- _Задания_:
(1) Пожалуйста, выведите из текста документа отрезок от слов «Ожесточенные бои шли» до слов «стерла следы раздоров.» включительно, ничего в нём не меняя.
(2) Ответьте по тексту документа на вопросы:
(а) В какой город уехала рассказчица, покинув Мюнхен?
(б) Сколько дней Петер не давал о себе знать?
(в) Какой наградой был отмечен Петер?

- _Текст документа_:
На следующее утро я почувствовала себя намного лучше. Несколько прошедших ужасных месяцев казались дурным сном. Для полного выздоровления мне следовало бы остаться в Мюнхене еще на три месяца, чтобы продолжить лечение доктора Ройтера. К слову, он, как выяснилось впоследствии, являлся одним из лечащих врачей Рудольфа Гесса. Но как только колики отпустили, я легкомысленно покинула Мюнхен и поехала в Берлин, о чем впоследствии часто сожалела.

В первую же ночь после моего возвращения произошел интенсивный авианалет. Сначала я через открытое окно наблюдала за бесчисленными прожекторами, которые словно длинные руки привидений ощупывали небо, и за красными и желтыми осветительными ракетами. Потом раздался ужасный грохот, казалось, будто зенитные пушки расставлены вокруг моего дома. Все здание содрогалось. Я думала, что со временем смогу привыкнуть к этому, но ошиблась — налеты продолжались и становились все более массированными, и под развалинами домов гибло множество людей.

Ожесточенные бои шли и на фронте. Газеты писали о горных стрелках — уже несколько дней они сражались под потоками дождя на улицах греческих городов. С ними ли Петер или его уже нет в живых? Целых восемнадцать дней он не давал о себе знать.

К счастью, мои опасения не оправдались — однажды я услышала по радио его имя. За особую храбрость, проявленную при прорыве линии Метаксас в Греции, он был награжден Рыцарским крестом. Теперь я знала, что Петер жив и смог устоять перед лицом опасности. Долгая разлука лишь усилила мои чувства к нему и стерла следы раздоров.

- _Предоставленные записи_:
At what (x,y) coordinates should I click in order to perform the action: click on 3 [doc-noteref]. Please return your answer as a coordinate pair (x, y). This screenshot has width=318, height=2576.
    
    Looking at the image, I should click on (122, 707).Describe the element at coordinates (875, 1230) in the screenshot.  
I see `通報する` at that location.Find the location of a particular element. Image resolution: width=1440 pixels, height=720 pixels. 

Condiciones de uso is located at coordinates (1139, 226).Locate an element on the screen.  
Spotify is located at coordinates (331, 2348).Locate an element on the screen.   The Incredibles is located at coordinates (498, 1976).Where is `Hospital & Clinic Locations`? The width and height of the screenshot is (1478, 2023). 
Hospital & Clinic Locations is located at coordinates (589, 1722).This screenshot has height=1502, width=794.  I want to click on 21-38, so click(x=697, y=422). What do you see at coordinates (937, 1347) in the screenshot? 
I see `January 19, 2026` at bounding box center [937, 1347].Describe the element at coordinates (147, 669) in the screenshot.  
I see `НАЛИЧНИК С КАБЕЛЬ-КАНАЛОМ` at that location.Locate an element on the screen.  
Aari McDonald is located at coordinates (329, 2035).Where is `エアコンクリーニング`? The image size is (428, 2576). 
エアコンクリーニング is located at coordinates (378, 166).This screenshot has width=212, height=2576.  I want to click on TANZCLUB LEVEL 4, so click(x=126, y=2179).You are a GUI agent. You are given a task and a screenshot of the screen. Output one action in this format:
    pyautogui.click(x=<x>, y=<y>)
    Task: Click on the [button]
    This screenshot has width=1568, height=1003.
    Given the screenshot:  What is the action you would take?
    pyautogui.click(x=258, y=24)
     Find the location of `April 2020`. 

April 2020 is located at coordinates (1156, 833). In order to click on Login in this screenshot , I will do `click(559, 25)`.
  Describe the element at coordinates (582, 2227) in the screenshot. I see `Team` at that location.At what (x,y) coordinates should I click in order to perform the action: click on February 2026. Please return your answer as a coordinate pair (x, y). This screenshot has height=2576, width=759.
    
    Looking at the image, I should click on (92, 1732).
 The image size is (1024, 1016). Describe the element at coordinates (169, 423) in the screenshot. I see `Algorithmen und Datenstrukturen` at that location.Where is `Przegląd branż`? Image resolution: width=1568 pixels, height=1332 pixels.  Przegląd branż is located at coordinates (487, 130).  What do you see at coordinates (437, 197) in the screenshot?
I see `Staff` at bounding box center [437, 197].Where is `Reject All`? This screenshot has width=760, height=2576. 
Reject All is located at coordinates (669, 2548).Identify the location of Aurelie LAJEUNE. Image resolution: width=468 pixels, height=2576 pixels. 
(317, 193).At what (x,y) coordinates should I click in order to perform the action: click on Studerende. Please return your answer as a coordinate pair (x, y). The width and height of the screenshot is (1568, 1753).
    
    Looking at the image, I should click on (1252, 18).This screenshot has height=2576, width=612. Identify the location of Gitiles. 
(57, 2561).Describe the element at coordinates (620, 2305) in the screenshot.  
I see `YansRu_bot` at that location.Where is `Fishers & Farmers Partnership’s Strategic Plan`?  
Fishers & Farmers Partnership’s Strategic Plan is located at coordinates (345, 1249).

- _Ответы по заданиям_:
(1)
Ожесточенные бои шли и на фронте. Газеты писали о горных стрелках — уже несколько дней они сражались под потоками дождя на улицах греческих городов. С ними ли Петер или его уже нет в живых? Целых восемнадцать дней он не давал о себе знать.

К счастью, мои опасения не оправдались — однажды я услышала по радио его имя. За особую храбрость, проявленную при прорыве линии Метаксас в Греции, он был награжден Рыцарским крестом. Теперь я знала, что Петер жив и смог устоять перед лицом опасности. Долгая разлука лишь усилила мои чувства к нему и стерла следы раздоров.

(2)
(а) В Берлин.
(б) Восемнадцать дней.
(в) Рыцарским крестом.